Lay out every line of the material below as a Markdown table with the columns Row and Line, numbering the rows and skipping blank lines. Leave the pictures out.

>> begin RECORDS FOR THIS TASK

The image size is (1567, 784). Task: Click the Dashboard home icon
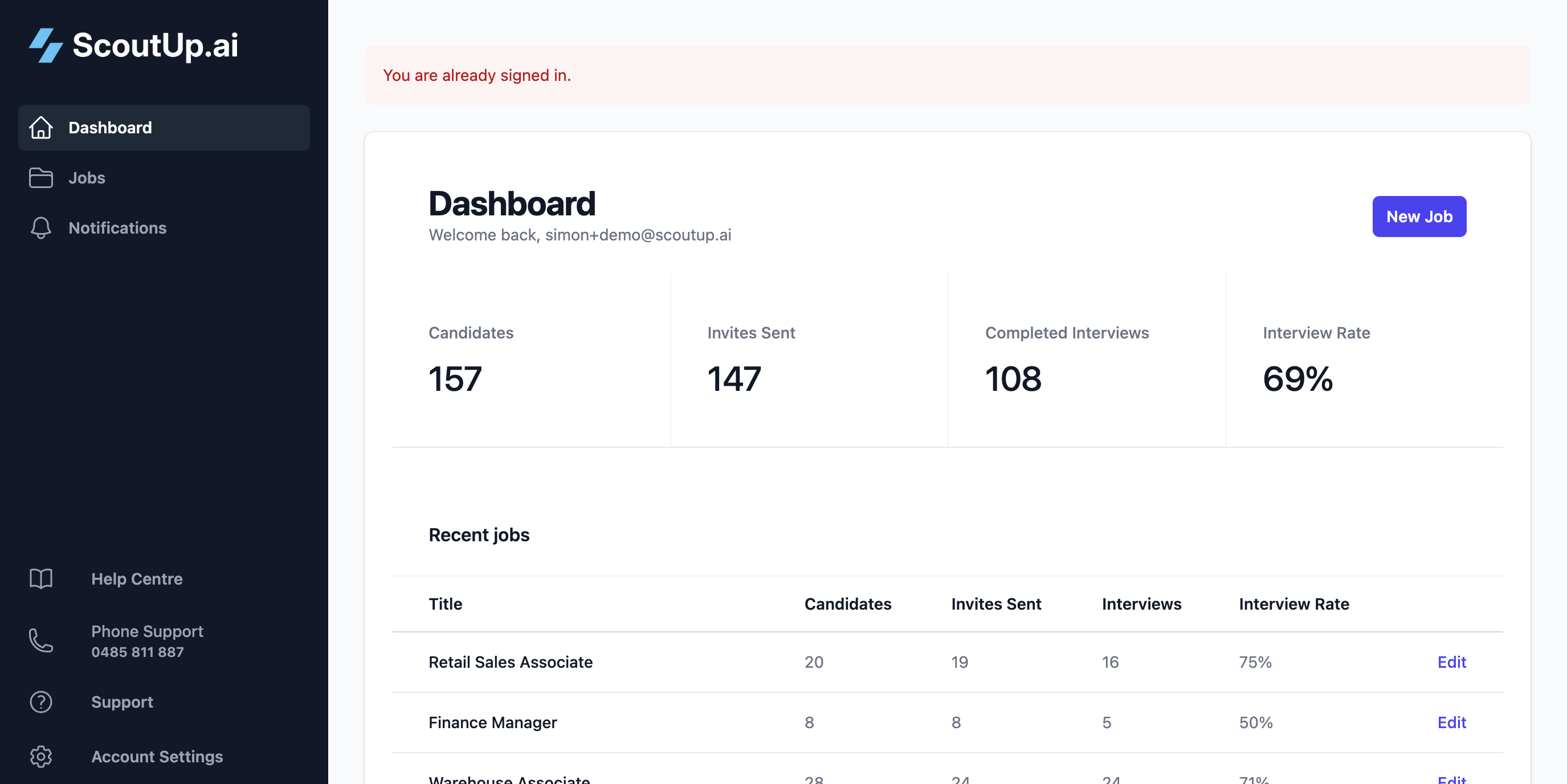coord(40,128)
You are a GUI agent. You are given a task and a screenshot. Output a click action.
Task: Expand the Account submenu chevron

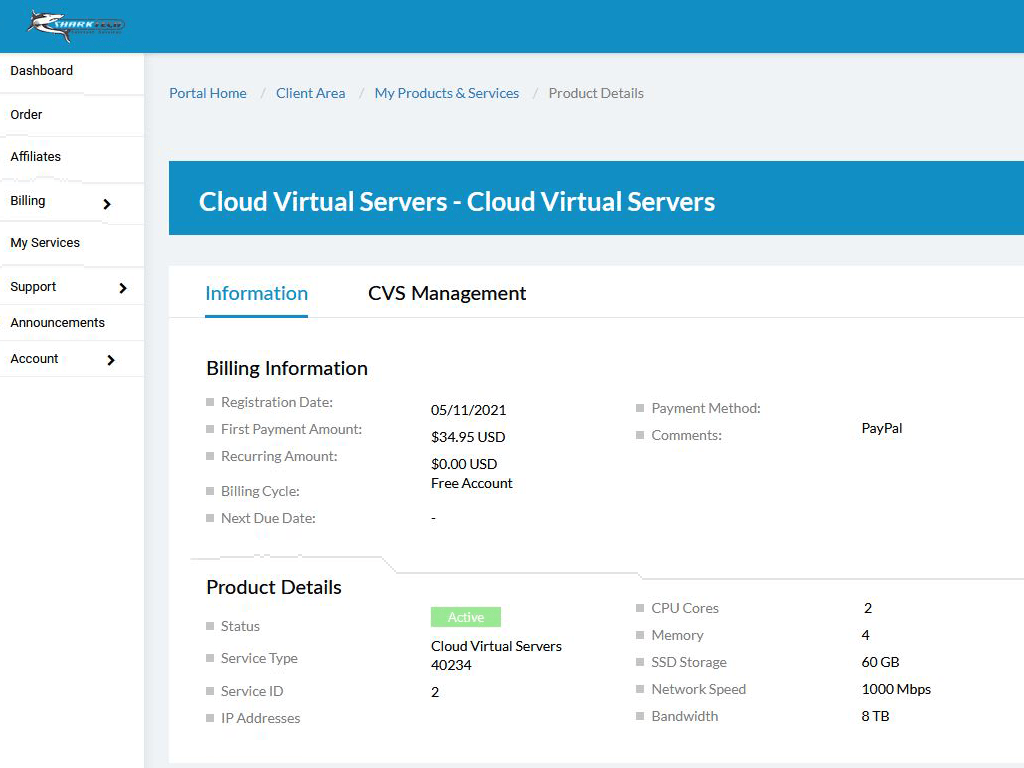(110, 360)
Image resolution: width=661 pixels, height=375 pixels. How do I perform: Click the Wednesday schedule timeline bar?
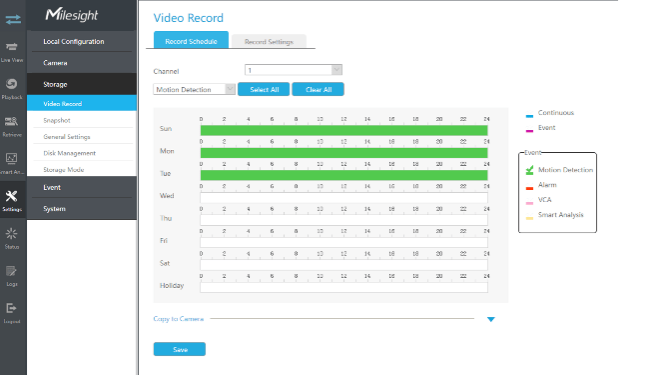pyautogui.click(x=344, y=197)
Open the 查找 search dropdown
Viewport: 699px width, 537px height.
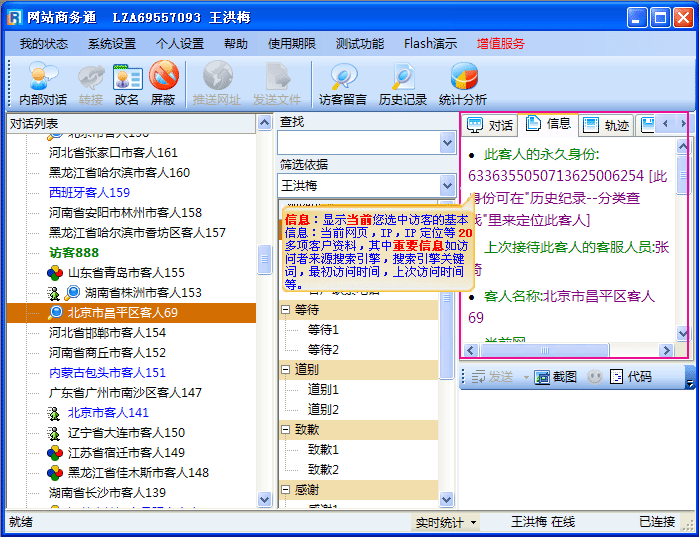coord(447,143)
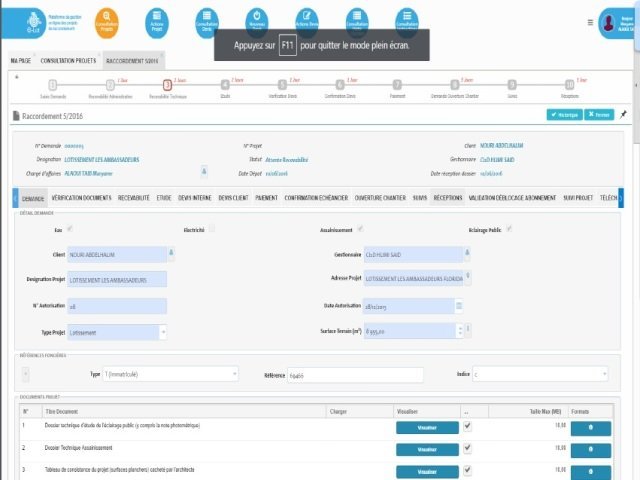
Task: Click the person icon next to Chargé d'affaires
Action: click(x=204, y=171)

>> end RECORDS FOR THIS TASK

SOLUTION FOR THIS TASK:
| Row | Line |
|---|---|
| 1 | The image size is (1567, 784). Task: Click the Dashboard home icon |
| 2 | coord(40,128) |
| 3 | You are a GUI agent. You are given a task and a screenshot. Output a click action. |
| 4 | Task: Expand the Account submenu chevron |
| 5 | (110, 360) |
| 6 | Image resolution: width=661 pixels, height=375 pixels. How do I perform: Click the Wednesday schedule timeline bar? |
| 7 | pyautogui.click(x=344, y=197) |
| 8 | Open the 查找 search dropdown |
| 9 | Viewport: 699px width, 537px height. |
| 10 | coord(447,143) |
| 11 | Task: Click the person icon next to Chargé d'affaires |
| 12 | Action: click(x=204, y=171) |